#### Input data ####
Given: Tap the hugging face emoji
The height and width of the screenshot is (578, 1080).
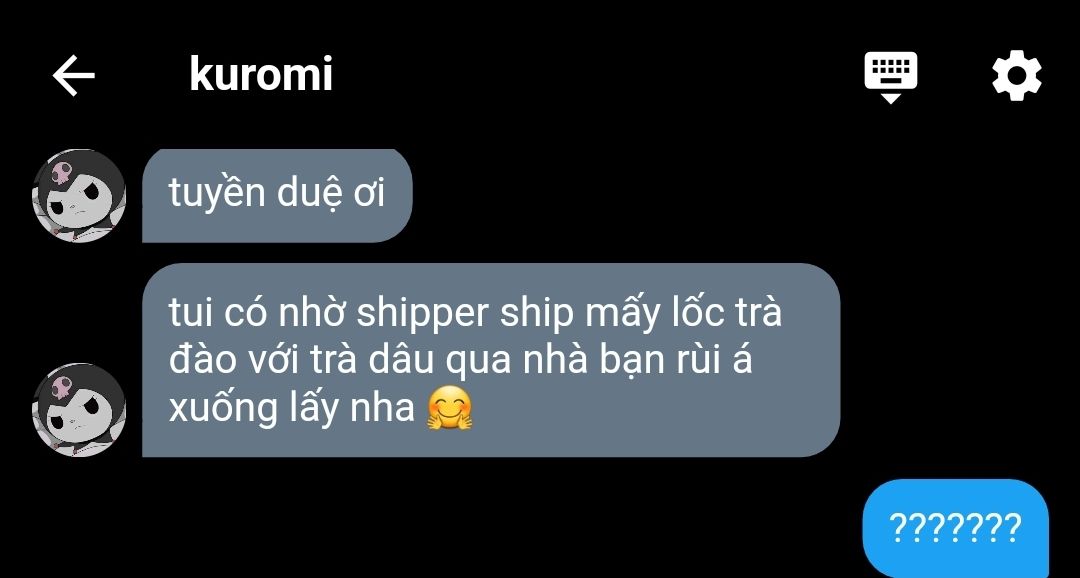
####
#### Input data ####
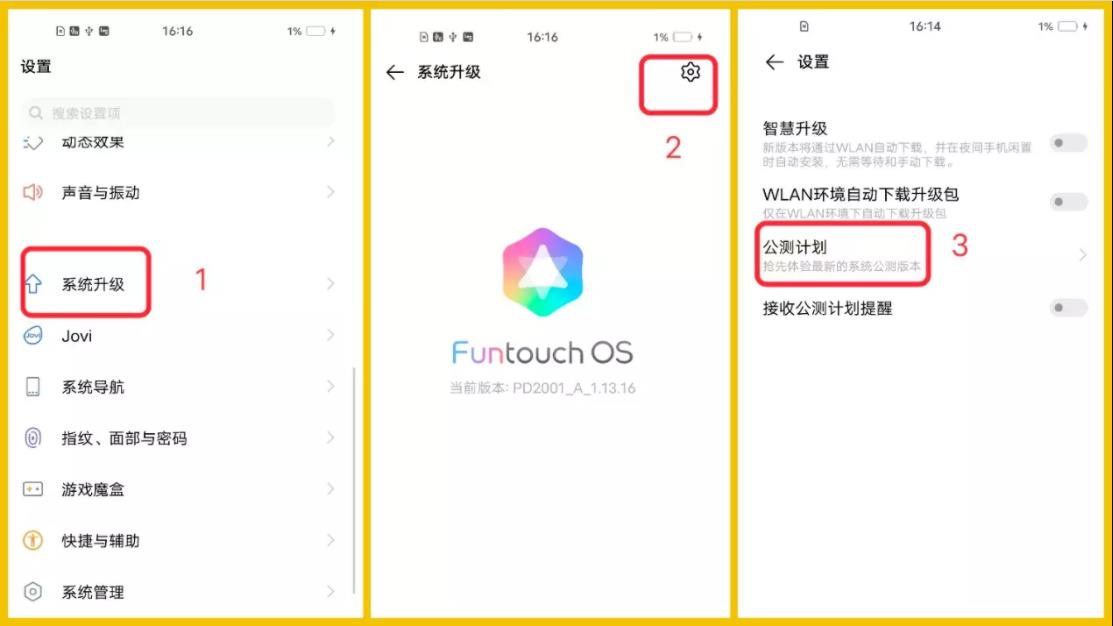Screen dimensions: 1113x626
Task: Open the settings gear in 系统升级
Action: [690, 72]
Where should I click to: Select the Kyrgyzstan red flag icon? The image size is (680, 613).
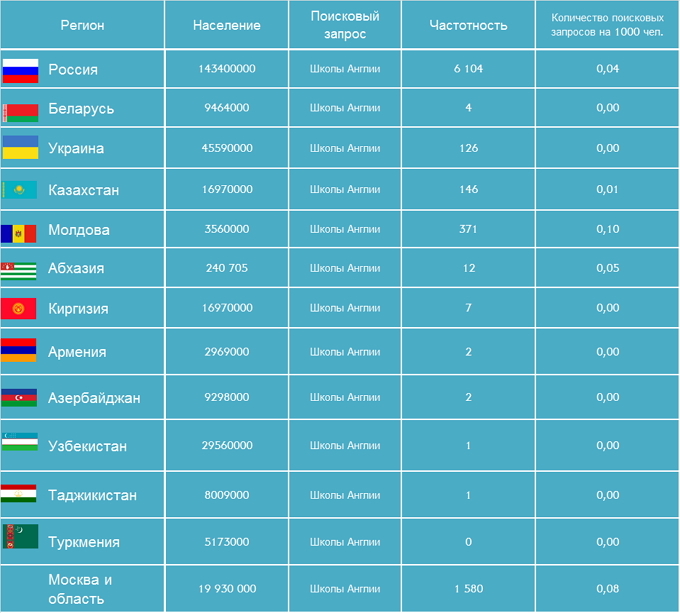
####
#### Input data ####
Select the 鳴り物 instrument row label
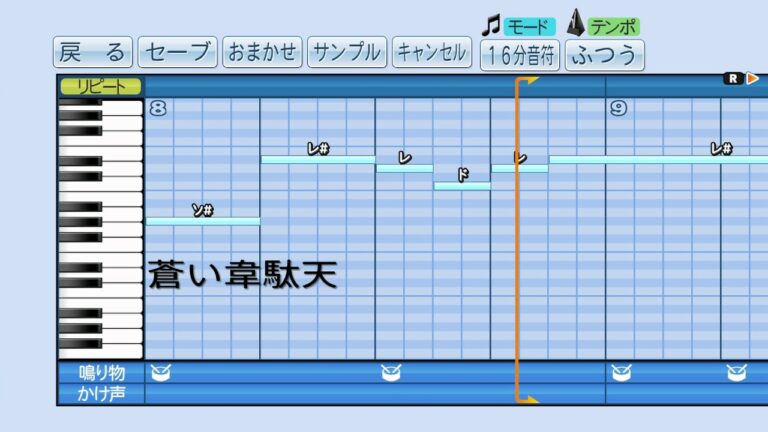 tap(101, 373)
####
Above are the records; copy exactly the lines from the line with "Given: Tap the hugging face emoji" through the line with "The height and", both included.

Given: Tap the hugging face emoji
The height and width of the screenshot is (578, 1080).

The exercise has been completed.